Complicated formulas mattered a great deal less, Shannon argued, than a company’s “people and the product.” He went on:
A lot of people look at the stock price, when they should be looking at the basic company and its earnings. There are many problems concerned with the prediction of stochastic processes, for example the earnings of companies. . . . My general feeling is that it is easier to choose companies which are going to succeed, than to predict short term variations, things which last only weeks or months, which they worry about on Wall Street Week. There is a lot more randomness there and things happen which you cannot predict, which cause people to sell or buy a lot of stock.
From a lesser mathematical mind, this might have seemed like something of an evasion, but when Shannon used words like “stochastic processes,” he spoke from deep experience with the underlying math. And it was his view that market timing and tricky mathematics were no match for a solid company with strong growth prospects and sound leadership.
So the Shannons sized up start-up founders in person whenever they could. They sampled products and prototypes.

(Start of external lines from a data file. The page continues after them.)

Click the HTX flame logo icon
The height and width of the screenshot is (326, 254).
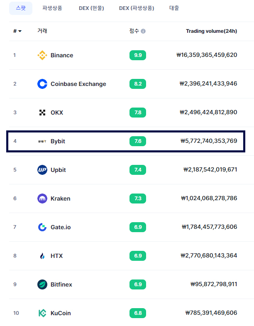click(42, 256)
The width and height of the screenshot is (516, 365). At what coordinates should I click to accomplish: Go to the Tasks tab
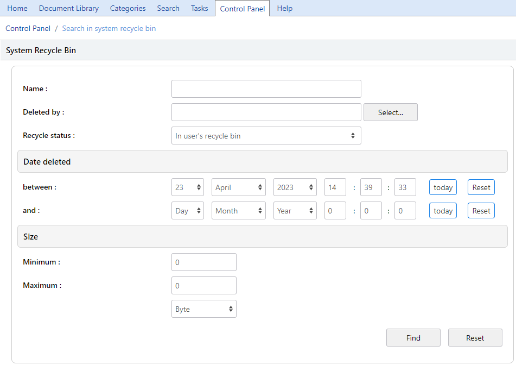(199, 8)
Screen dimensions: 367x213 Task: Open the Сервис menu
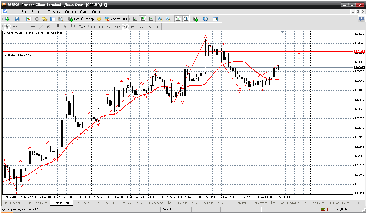click(70, 12)
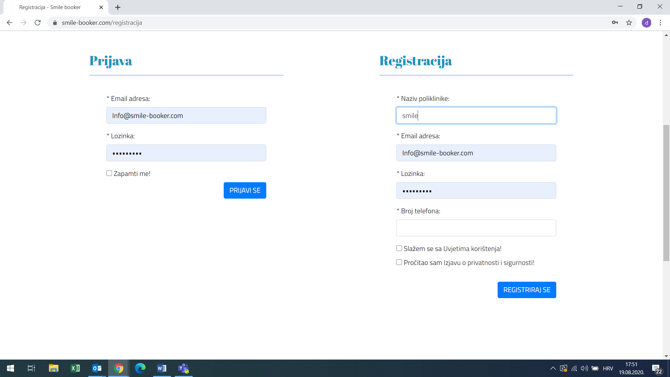The image size is (670, 377).
Task: Click the page vertical scrollbar thumb
Action: [666, 192]
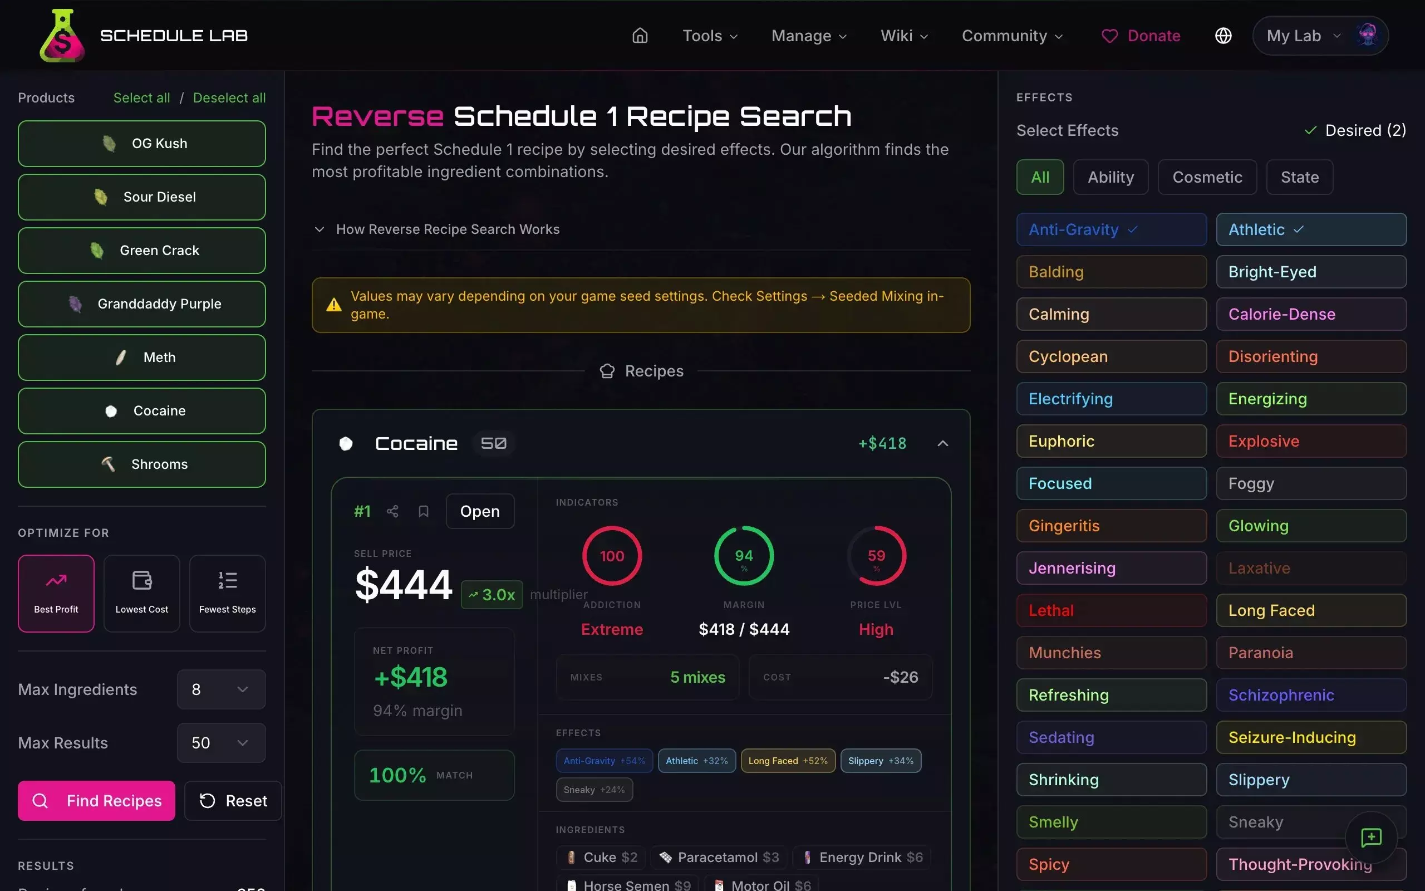Bookmark recipe #1 with bookmark icon
1425x891 pixels.
[x=423, y=511]
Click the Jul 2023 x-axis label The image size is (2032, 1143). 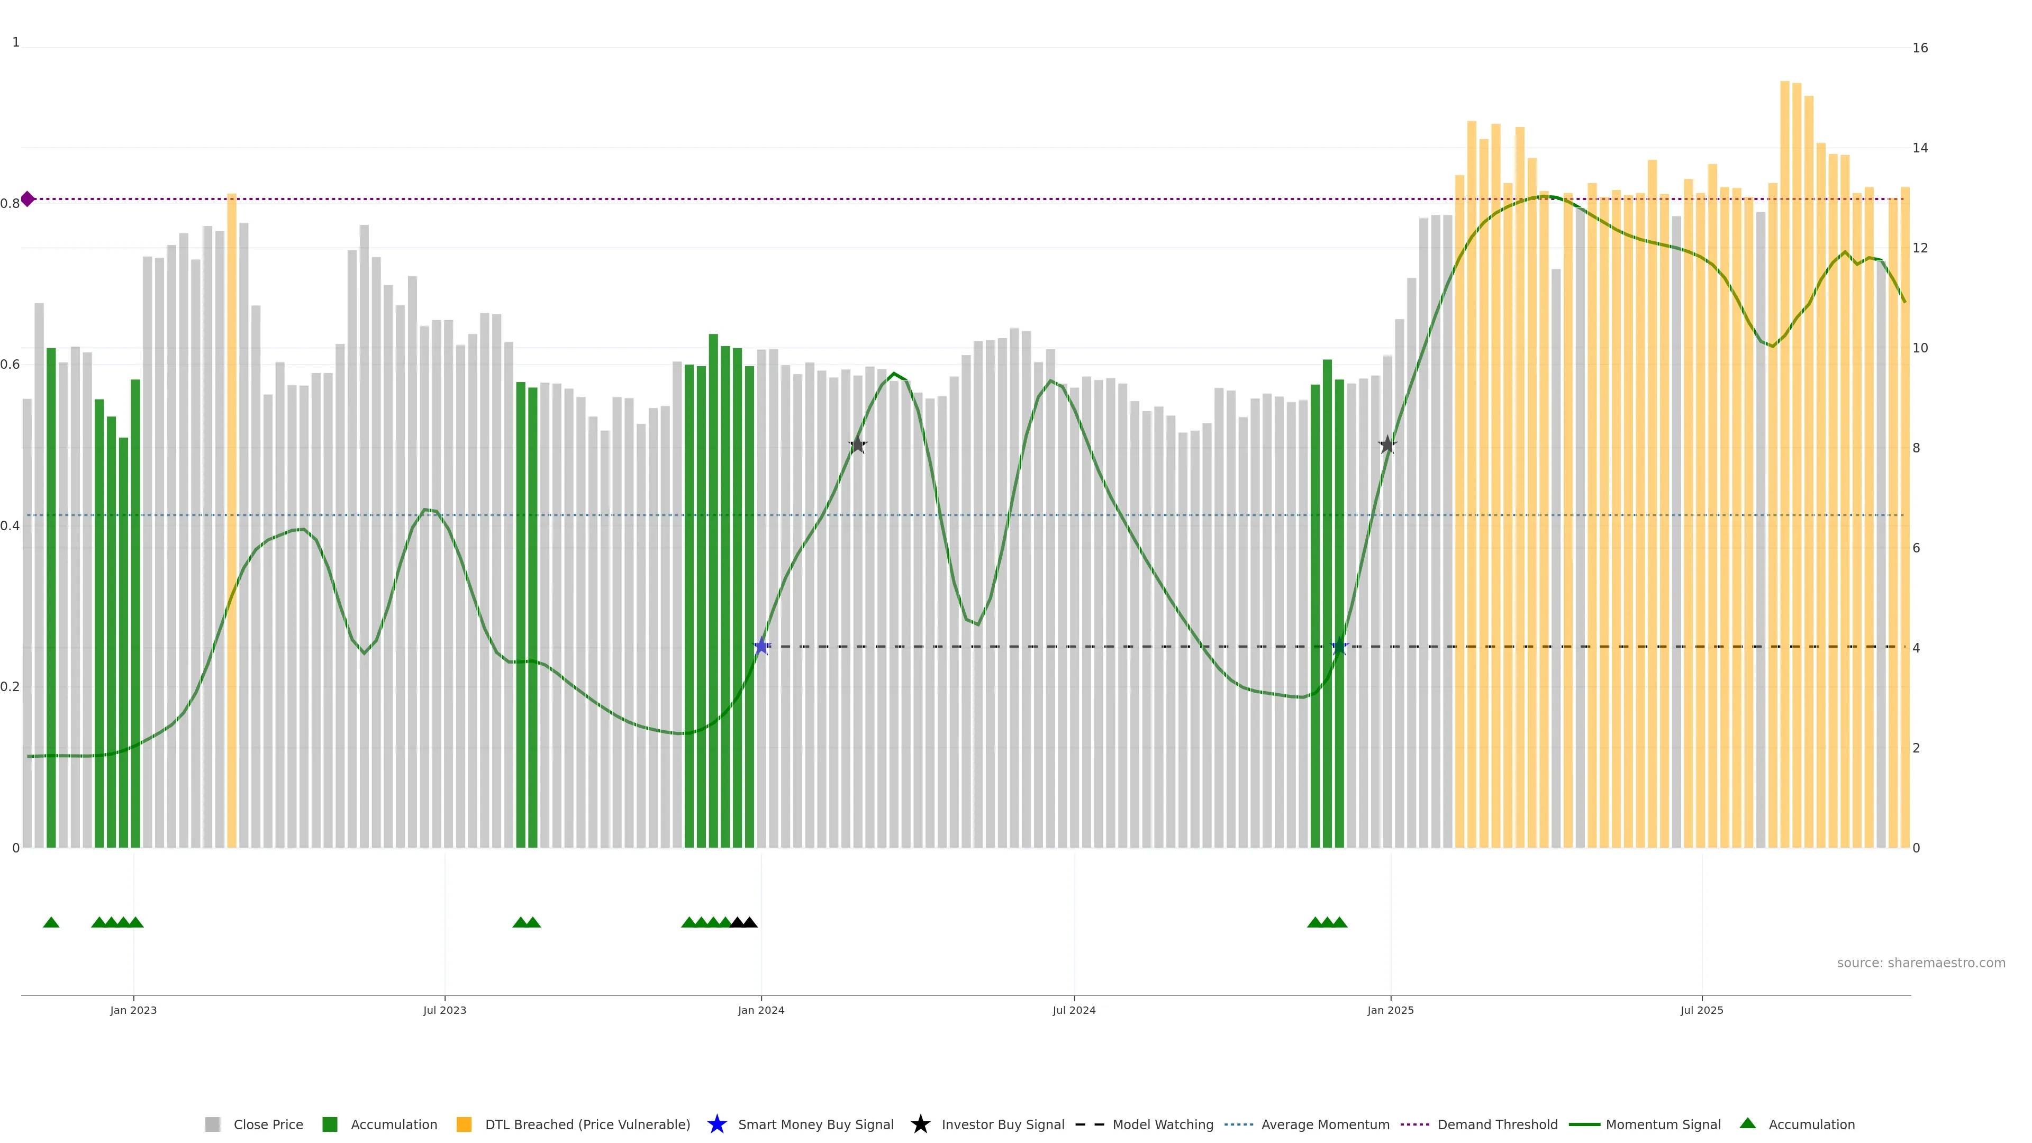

When they were mulling an investment in Kentucky Fried Chicken, as William Poundstone recounts, they bought several buckets’ worth for a taste test with friends.
Beyond the research, there was another factor, one that Shannon was secure enough to readily acknowledge as key to his success. Asked if he was lucky in life, Shannon answered, “Far beyond any reasonable expectations.” By his own admission, Shannon had been fortunate in his timing, and privileged in knowing certain company founders and securing early investments. The bulk of his wealth was concentrated in Teledyne, Motorola, and HP stock; after getting in on the ground floor, the smartest thing Shannon did was hold on. His daughter, Peggy, summed it up with a statement that could just as well have come from her father: her parents “used common sense and connections and had good luck.”
If Shannon’s work in the field of finance can be said to have left anything of lasting note, it’s the memorable one-liners, many of which are among the best-known stories about him. “I make my money on the stock market. I don’t make it by proving theorems,” Shannon once famously told Robert Price. Asked what sort of information theory was best for investing, Shannon joked: “Inside information.”